- Opening Delimiter -
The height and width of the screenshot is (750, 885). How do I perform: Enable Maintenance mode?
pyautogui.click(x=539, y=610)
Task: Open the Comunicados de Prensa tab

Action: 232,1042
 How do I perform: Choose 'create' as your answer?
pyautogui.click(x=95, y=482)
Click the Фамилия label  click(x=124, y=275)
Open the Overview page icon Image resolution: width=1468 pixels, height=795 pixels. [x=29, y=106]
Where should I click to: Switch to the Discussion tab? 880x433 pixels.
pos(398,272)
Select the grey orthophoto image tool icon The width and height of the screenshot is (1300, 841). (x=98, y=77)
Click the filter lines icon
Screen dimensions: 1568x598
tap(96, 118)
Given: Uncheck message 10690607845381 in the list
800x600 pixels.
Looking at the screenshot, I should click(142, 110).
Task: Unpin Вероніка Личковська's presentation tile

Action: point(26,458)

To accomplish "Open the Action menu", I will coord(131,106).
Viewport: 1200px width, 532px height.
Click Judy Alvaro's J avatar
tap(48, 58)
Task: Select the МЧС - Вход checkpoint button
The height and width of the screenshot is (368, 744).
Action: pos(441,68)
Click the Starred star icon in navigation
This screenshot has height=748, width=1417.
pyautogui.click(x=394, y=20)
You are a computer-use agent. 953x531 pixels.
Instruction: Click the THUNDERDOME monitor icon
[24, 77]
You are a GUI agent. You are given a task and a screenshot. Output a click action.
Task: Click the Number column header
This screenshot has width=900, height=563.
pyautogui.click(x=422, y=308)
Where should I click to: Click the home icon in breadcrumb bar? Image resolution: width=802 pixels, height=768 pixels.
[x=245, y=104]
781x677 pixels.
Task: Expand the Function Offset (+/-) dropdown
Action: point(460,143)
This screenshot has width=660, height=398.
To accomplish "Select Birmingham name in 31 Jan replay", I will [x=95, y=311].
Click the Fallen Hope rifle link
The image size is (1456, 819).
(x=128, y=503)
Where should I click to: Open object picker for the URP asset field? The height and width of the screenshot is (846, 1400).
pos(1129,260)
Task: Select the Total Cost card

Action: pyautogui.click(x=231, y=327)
- Closing Delimiter -
**What to work on:**
Print exactly the lines that run from the line containing "Instruction: Click the" to the end of the data, both ends included.

**Result for this task:**
Instruction: Click the THUNDERDOME monitor icon
[24, 77]
You are a GUI agent. You are given a task and a screenshot. Output a click action.
Task: Click the Number column header
This screenshot has width=900, height=563.
pyautogui.click(x=422, y=308)
Where should I click to: Click the home icon in breadcrumb bar? Image resolution: width=802 pixels, height=768 pixels.
[x=245, y=104]
781x677 pixels.
Task: Expand the Function Offset (+/-) dropdown
Action: point(460,143)
This screenshot has width=660, height=398.
To accomplish "Select Birmingham name in 31 Jan replay", I will [x=95, y=311].
Click the Fallen Hope rifle link
The image size is (1456, 819).
(x=128, y=503)
Where should I click to: Open object picker for the URP asset field? The height and width of the screenshot is (846, 1400).
pos(1129,260)
Task: Select the Total Cost card

Action: pyautogui.click(x=231, y=327)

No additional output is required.